- Born: James Hector Cardwell 2 February 1916 Port Melbourne, Victoria
- Died: 23 December 1996 (aged 80)
- Known for: Secretary of the Melbourne Football Club (1951–75)

= Jim Cardwell =

Australian rules footballer

James Hector Cardwell (2 February 1916 – 23 December 1996) was an Australian rules football player who served in the Australian Army in World War II. However, he became most well known for his administrative work for the Melbourne Football Club, where he served as secretary for 25 years, was made a life member and was inducted into the club Hall of Fame.

== Early life ==
Cardwell was born in Port Melbourne on 2 February 1916. Cardwell was a keen debater in his youth, winning the Victorian Solo Debating Championship twice, in 1934 and 1935.

== Playing career ==
Cardwell began his playing career with the CYMS Football Association club North Brunswick CYMS and won their best and fairest award. He was subsequently recruited by the Melbourne Football Club, who played in the Victorian Football League (VFL). Cardwell never broke into Melbourne's senior team, but played regularly in the reserves. In his first season with the Demons he was a member of Melbourne's VFL reserves 1939 premiership team. During his time playing in the reserves, Cardwell began to show an interest in the administrative side of the game, becoming a delegate to the VFL for the Demons' reserves side.

== World War II ==
Cardwell enlisted to the Australian Army on 23 December 1941 in Caulfield to fight in World War II. He served in Darwin and New Guinea. At one point during his service, when he was on leave, Cardwell was given an opportunity to make his senior VFL debut for the Demons, but he instead decided to take a honeymoon with his wife, Mavis. This was to be Cardwell's only opportunity to play VFL football and he retired having never played a senior match in the VFL. Cardwell was discharged from the Army after the conclusion of World War II, on 22 November 1945. At the time of his discharge, Cardwell was serving as a sergeant with the 2/1 Australian Mechanical Equipment Company.

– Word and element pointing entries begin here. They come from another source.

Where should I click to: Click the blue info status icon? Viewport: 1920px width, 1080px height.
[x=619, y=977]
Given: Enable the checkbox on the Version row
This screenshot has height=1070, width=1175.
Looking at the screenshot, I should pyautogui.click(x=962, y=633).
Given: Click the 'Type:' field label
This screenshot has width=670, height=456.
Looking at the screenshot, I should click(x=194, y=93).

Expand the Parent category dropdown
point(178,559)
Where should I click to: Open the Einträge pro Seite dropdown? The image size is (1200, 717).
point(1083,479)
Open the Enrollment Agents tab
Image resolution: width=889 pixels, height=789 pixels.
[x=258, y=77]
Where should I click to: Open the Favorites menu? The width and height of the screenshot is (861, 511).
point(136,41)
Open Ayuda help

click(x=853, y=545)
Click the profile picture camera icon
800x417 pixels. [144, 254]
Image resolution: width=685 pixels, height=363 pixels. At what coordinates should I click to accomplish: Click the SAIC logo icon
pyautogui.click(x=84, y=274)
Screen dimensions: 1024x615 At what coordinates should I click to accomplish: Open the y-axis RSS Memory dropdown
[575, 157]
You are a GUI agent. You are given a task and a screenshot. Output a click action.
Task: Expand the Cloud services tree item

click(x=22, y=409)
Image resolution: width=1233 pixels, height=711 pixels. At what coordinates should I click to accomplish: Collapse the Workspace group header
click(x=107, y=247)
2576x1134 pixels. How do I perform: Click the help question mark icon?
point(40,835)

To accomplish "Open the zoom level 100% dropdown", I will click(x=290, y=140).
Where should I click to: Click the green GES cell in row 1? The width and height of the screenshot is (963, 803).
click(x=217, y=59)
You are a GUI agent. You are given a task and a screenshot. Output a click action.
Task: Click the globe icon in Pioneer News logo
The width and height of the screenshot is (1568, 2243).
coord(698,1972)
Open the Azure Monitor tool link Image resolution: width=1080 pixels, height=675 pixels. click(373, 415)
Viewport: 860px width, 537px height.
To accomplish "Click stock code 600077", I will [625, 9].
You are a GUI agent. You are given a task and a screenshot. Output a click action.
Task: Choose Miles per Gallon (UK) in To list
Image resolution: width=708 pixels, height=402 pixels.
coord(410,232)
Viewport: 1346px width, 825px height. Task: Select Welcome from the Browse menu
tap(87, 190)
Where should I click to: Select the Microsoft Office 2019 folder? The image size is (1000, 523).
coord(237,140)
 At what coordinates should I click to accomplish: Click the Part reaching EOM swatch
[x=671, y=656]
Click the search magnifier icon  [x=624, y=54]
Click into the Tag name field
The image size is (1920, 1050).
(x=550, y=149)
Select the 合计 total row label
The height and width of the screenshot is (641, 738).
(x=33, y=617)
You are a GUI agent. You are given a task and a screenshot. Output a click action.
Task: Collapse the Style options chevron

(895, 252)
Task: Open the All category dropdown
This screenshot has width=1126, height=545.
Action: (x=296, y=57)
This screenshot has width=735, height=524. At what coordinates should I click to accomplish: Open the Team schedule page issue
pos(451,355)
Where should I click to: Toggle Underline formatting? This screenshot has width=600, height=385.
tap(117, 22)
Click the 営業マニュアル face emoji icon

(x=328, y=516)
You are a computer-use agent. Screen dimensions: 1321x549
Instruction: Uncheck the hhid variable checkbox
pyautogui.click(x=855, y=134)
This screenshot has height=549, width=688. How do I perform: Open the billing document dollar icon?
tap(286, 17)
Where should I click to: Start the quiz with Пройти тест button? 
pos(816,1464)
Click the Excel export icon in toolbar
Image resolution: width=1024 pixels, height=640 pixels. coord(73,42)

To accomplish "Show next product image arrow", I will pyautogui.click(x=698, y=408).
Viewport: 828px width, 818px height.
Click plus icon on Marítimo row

== "The Prince of Secretaries" ==
When the war finished, Cardwell became an assistant engineer with the Forest Commission and in 1948 he opened his own engineering business in Melbourne. He also began to increase his work with Melbourne, becoming a selector of the Melbourne reserves team. He then became secretary of the reserves in 1949 and secretary of the seniors in 1951, taking over from A. S. Thompson. Cardwell, along with Albert Chadwick, who became president in 1950, Norm Smith, who became coach in 1952, Ivor Warne-Smith, who was the chairman of selectors, and former coach Frank 'Checker' Hughes, who was in charge of what would now be labelled the football department, became what has been described as Melbourne's "backbone of steel". In 1956, Cardwell had a breakdown, due to working two jobs, which required a long recuperation. The club subsequently offered to pay Cardwell to become a full-time secretary. Cardwell, saying he was "hooked on football", accepted the job and gave up his engineering business, thereby becoming the first full-time secretary in the VFL.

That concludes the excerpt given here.